# [Task goal]
Give back exactly the lines that run from the beginning of the entries to the line containing "Task: Set font size to 大", both included, and nothing else.

# [The data]
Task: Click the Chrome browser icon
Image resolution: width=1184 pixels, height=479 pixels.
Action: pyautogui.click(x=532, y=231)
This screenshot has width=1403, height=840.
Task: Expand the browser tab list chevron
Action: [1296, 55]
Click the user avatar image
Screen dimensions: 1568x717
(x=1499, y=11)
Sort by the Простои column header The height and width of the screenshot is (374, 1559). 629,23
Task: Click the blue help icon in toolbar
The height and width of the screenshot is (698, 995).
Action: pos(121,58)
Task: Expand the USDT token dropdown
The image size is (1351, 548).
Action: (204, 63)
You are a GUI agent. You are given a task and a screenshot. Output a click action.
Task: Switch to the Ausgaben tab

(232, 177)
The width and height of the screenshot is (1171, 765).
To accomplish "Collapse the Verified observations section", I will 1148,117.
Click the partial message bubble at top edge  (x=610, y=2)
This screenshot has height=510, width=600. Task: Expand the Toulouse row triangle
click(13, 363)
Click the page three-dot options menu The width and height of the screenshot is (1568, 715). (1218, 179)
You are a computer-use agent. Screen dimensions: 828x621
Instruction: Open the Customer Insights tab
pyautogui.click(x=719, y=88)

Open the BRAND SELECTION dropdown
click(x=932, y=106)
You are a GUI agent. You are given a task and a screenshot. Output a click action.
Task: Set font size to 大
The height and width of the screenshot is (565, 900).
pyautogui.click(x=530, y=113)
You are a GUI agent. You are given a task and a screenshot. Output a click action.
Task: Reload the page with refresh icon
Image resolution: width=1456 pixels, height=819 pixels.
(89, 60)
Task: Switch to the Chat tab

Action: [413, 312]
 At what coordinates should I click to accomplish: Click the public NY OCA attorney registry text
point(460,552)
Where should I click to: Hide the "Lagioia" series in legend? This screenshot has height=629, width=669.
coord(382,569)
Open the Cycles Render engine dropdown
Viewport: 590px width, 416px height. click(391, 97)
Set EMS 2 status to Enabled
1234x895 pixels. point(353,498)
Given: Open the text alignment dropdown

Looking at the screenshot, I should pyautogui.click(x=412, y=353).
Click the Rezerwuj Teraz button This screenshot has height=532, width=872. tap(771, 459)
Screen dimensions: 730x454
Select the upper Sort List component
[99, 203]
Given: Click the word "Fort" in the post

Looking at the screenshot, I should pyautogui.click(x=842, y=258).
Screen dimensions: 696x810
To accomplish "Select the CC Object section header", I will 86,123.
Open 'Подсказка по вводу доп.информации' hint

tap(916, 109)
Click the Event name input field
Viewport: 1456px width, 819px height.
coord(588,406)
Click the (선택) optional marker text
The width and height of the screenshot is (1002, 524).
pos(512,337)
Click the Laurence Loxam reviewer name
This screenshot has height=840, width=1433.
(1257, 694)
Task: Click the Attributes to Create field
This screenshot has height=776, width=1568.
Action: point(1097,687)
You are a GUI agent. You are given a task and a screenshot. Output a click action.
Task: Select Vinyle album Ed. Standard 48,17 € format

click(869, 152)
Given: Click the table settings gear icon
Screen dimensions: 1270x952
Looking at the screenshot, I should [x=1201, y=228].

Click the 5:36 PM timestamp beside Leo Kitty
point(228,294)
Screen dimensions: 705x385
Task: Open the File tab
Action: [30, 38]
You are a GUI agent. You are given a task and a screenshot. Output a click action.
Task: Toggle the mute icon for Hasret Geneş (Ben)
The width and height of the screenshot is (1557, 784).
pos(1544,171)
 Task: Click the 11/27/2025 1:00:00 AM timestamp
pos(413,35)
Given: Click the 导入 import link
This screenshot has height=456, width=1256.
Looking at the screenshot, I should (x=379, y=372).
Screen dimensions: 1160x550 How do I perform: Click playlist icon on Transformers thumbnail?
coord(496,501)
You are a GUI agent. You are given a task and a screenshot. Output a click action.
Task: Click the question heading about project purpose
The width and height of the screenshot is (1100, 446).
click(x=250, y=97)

# [Final answer]
Task: Click the Chrome browser icon
Image resolution: width=1184 pixels, height=479 pixels.
Action: pyautogui.click(x=532, y=231)
This screenshot has width=1403, height=840.
Task: Expand the browser tab list chevron
Action: [1296, 55]
Click the user avatar image
Screen dimensions: 1568x717
(x=1499, y=11)
Sort by the Простои column header The height and width of the screenshot is (374, 1559). 629,23
Task: Click the blue help icon in toolbar
The height and width of the screenshot is (698, 995).
Action: pos(121,58)
Task: Expand the USDT token dropdown
The image size is (1351, 548).
Action: (204, 63)
You are a GUI agent. You are given a task and a screenshot. Output a click action.
Task: Switch to the Ausgaben tab

(232, 177)
The width and height of the screenshot is (1171, 765).
To accomplish "Collapse the Verified observations section", I will 1148,117.
Click the partial message bubble at top edge  (x=610, y=2)
This screenshot has height=510, width=600. Task: Expand the Toulouse row triangle
click(13, 363)
Click the page three-dot options menu The width and height of the screenshot is (1568, 715). (1218, 179)
You are a computer-use agent. Screen dimensions: 828x621
Instruction: Open the Customer Insights tab
pyautogui.click(x=719, y=88)

Open the BRAND SELECTION dropdown
click(x=932, y=106)
You are a GUI agent. You are given a task and a screenshot. Output a click action.
Task: Set font size to 大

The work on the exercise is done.